**What the exercise asks:** Send every record back word for word.

Collected data entries
::::

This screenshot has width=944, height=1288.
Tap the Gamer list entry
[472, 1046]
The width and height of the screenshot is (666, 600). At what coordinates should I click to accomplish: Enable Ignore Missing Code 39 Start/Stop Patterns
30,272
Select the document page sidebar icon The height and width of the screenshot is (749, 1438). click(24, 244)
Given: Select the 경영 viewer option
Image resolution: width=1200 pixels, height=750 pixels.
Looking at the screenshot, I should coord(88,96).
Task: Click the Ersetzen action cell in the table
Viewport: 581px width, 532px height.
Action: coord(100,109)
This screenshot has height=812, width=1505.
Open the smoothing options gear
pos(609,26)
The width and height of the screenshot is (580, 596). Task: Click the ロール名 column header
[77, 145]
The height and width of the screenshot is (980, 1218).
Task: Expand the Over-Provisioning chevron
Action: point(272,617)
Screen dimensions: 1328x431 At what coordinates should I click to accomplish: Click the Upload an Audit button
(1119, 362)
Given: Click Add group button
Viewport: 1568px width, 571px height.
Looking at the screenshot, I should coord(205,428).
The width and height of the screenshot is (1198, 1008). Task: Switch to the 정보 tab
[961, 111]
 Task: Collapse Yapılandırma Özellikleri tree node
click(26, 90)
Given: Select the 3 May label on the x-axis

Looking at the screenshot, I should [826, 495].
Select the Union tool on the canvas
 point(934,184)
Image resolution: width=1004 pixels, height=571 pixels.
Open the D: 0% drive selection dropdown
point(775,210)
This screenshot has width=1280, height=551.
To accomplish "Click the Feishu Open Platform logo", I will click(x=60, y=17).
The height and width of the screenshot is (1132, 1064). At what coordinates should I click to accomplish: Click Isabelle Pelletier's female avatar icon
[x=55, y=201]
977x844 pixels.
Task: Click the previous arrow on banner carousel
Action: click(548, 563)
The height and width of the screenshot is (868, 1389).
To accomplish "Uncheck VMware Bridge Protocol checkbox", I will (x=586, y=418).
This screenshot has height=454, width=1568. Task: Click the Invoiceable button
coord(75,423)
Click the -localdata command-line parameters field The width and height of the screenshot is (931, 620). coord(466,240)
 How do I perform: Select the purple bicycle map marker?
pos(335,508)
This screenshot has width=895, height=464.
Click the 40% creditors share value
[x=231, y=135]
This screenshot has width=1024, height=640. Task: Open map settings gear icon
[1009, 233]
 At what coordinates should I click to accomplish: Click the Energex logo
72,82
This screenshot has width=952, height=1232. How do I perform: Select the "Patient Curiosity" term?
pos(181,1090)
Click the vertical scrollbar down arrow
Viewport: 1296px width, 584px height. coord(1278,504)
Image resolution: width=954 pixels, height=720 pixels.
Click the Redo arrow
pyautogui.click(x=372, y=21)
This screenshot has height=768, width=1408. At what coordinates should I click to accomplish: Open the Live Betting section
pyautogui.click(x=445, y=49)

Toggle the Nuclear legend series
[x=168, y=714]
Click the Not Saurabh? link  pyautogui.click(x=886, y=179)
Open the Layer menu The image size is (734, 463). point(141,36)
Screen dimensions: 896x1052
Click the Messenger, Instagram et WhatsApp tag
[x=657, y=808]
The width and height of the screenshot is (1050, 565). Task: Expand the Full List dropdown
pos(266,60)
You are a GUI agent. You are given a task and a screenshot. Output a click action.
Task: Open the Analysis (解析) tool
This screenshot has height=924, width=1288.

::::

**Written answer:**
This screenshot has width=944, height=1288.
Tap the Gamer list entry
[472, 1046]
The width and height of the screenshot is (666, 600). At what coordinates should I click to accomplish: Enable Ignore Missing Code 39 Start/Stop Patterns
30,272
Select the document page sidebar icon The height and width of the screenshot is (749, 1438). click(24, 244)
Given: Select the 경영 viewer option
Image resolution: width=1200 pixels, height=750 pixels.
Looking at the screenshot, I should coord(88,96).
Task: Click the Ersetzen action cell in the table
Viewport: 581px width, 532px height.
Action: coord(100,109)
This screenshot has height=812, width=1505.
Open the smoothing options gear
pos(609,26)
The width and height of the screenshot is (580, 596). Task: Click the ロール名 column header
[77, 145]
The height and width of the screenshot is (980, 1218).
Task: Expand the Over-Provisioning chevron
Action: point(272,617)
Screen dimensions: 1328x431 At what coordinates should I click to accomplish: Click the Upload an Audit button
(1119, 362)
Given: Click Add group button
Viewport: 1568px width, 571px height.
Looking at the screenshot, I should coord(205,428).
The width and height of the screenshot is (1198, 1008). Task: Switch to the 정보 tab
[961, 111]
 Task: Collapse Yapılandırma Özellikleri tree node
click(26, 90)
Given: Select the 3 May label on the x-axis

Looking at the screenshot, I should [826, 495].
Select the Union tool on the canvas
 point(934,184)
Image resolution: width=1004 pixels, height=571 pixels.
Open the D: 0% drive selection dropdown
point(775,210)
This screenshot has width=1280, height=551.
To accomplish "Click the Feishu Open Platform logo", I will click(x=60, y=17).
The height and width of the screenshot is (1132, 1064). At what coordinates should I click to accomplish: Click Isabelle Pelletier's female avatar icon
[x=55, y=201]
977x844 pixels.
Task: Click the previous arrow on banner carousel
Action: click(548, 563)
The height and width of the screenshot is (868, 1389).
To accomplish "Uncheck VMware Bridge Protocol checkbox", I will (x=586, y=418).
This screenshot has height=454, width=1568. Task: Click the Invoiceable button
coord(75,423)
Click the -localdata command-line parameters field The width and height of the screenshot is (931, 620). coord(466,240)
 How do I perform: Select the purple bicycle map marker?
pos(335,508)
This screenshot has width=895, height=464.
Click the 40% creditors share value
[x=231, y=135]
This screenshot has width=1024, height=640. Task: Open map settings gear icon
[1009, 233]
 At what coordinates should I click to accomplish: Click the Energex logo
72,82
This screenshot has width=952, height=1232. How do I perform: Select the "Patient Curiosity" term?
pos(181,1090)
Click the vertical scrollbar down arrow
Viewport: 1296px width, 584px height. coord(1278,504)
Image resolution: width=954 pixels, height=720 pixels.
Click the Redo arrow
pyautogui.click(x=372, y=21)
This screenshot has height=768, width=1408. At what coordinates should I click to accomplish: Open the Live Betting section
pyautogui.click(x=445, y=49)

Toggle the Nuclear legend series
[x=168, y=714]
Click the Not Saurabh? link  pyautogui.click(x=886, y=179)
Open the Layer menu The image size is (734, 463). point(141,36)
Screen dimensions: 896x1052
Click the Messenger, Instagram et WhatsApp tag
[x=657, y=808]
The width and height of the screenshot is (1050, 565). Task: Expand the Full List dropdown
pos(266,60)
You are a GUI agent. You are given a task and a screenshot. Output a click action.
Task: Open the Analysis (解析) tool
This screenshot has height=924, width=1288.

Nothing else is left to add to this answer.